## [Task statement]
I'd like every record given again exactly, please.

## [Task data]
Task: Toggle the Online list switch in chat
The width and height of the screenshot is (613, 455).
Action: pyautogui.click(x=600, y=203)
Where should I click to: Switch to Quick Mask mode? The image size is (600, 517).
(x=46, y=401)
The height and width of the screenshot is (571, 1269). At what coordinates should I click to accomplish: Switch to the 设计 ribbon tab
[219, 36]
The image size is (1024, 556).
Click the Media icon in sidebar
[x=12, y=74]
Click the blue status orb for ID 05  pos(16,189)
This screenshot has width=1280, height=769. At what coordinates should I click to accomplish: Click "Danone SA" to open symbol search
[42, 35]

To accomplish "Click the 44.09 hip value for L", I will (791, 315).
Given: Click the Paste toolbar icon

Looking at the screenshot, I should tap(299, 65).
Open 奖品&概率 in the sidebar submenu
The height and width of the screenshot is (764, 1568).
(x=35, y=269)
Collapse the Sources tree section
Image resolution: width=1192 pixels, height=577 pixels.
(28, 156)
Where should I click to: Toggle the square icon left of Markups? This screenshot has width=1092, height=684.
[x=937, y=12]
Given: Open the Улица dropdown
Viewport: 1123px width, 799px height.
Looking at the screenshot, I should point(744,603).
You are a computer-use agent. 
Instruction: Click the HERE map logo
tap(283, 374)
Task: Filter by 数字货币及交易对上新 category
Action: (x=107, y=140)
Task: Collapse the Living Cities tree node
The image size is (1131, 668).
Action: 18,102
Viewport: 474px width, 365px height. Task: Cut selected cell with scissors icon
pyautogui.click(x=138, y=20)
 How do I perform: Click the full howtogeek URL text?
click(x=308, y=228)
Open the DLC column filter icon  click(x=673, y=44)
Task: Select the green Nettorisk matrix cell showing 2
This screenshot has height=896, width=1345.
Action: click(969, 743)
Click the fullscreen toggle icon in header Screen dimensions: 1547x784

## [Written reply]
Task: Toggle the Online list switch in chat
The width and height of the screenshot is (613, 455).
Action: pyautogui.click(x=600, y=203)
Where should I click to: Switch to Quick Mask mode? The image size is (600, 517).
(x=46, y=401)
The height and width of the screenshot is (571, 1269). At what coordinates should I click to accomplish: Switch to the 设计 ribbon tab
[219, 36]
The image size is (1024, 556).
Click the Media icon in sidebar
[x=12, y=74]
Click the blue status orb for ID 05  pos(16,189)
This screenshot has width=1280, height=769. At what coordinates should I click to accomplish: Click "Danone SA" to open symbol search
[42, 35]

To accomplish "Click the 44.09 hip value for L", I will (791, 315).
Given: Click the Paste toolbar icon

Looking at the screenshot, I should tap(299, 65).
Open 奖品&概率 in the sidebar submenu
The height and width of the screenshot is (764, 1568).
(x=35, y=269)
Collapse the Sources tree section
Image resolution: width=1192 pixels, height=577 pixels.
(28, 156)
Where should I click to: Toggle the square icon left of Markups? This screenshot has width=1092, height=684.
[x=937, y=12]
Given: Open the Улица dropdown
Viewport: 1123px width, 799px height.
Looking at the screenshot, I should point(744,603).
You are a computer-use agent. 
Instruction: Click the HERE map logo
tap(283, 374)
Task: Filter by 数字货币及交易对上新 category
Action: (x=107, y=140)
Task: Collapse the Living Cities tree node
The image size is (1131, 668).
Action: 18,102
Viewport: 474px width, 365px height. Task: Cut selected cell with scissors icon
pyautogui.click(x=138, y=20)
 How do I perform: Click the full howtogeek URL text?
click(x=308, y=228)
Open the DLC column filter icon  click(x=673, y=44)
Task: Select the green Nettorisk matrix cell showing 2
This screenshot has height=896, width=1345.
Action: click(969, 743)
Click the fullscreen toggle icon in header Screen dimensions: 1547x784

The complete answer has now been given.